— Start Information provided —

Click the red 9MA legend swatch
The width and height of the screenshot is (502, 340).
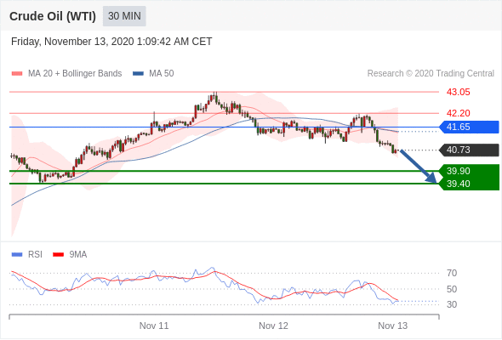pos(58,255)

— End Information provided —
— Start Information provided —

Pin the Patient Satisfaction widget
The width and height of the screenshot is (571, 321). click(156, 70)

— End Information provided —
— Start Information provided —

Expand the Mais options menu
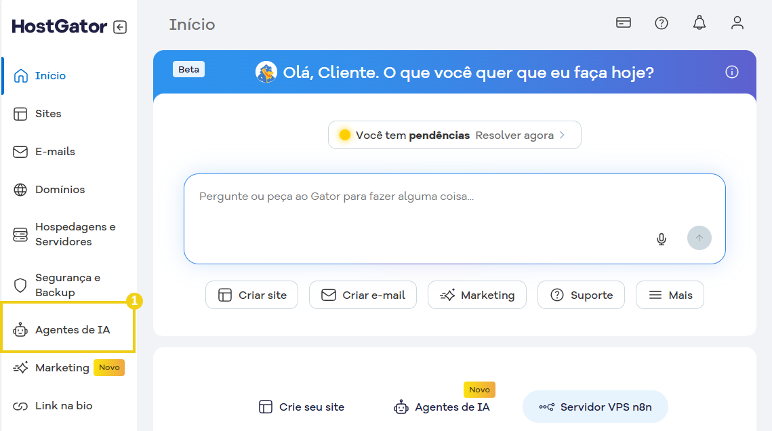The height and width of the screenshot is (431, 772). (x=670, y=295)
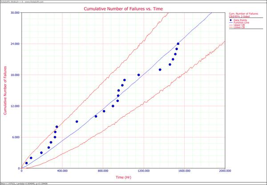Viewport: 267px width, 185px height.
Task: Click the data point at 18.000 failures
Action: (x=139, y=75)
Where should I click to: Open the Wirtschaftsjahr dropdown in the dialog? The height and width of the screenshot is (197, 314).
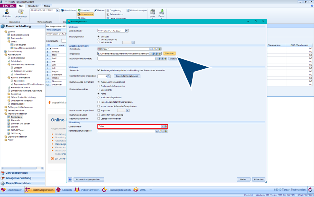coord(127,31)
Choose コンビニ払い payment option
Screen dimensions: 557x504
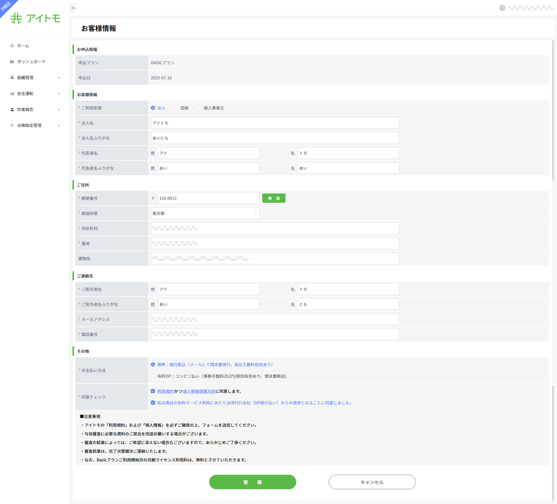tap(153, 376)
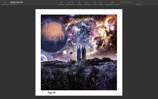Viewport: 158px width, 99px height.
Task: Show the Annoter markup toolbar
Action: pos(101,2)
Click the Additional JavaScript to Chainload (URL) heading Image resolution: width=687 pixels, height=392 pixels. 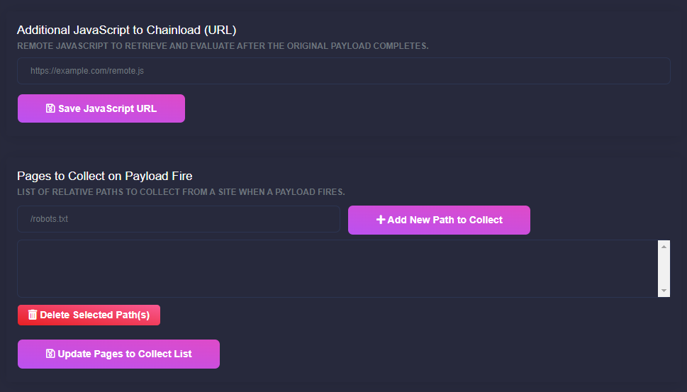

— End Information provided —

*What the exercise asks*: Can you scale the part that opens with the line containing "Click the red 9MA legend swatch" and closes with the line containing "pos(58,255)", rewriting only those lines (requests included) and multiplying every answer coordinate by 0.4, rounded to whole numbers with halves going up? Leave the pictures out of your answer.

*Answer to the problem*:
Click the red 9MA legend swatch
The width and height of the screenshot is (502, 340).
pos(23,102)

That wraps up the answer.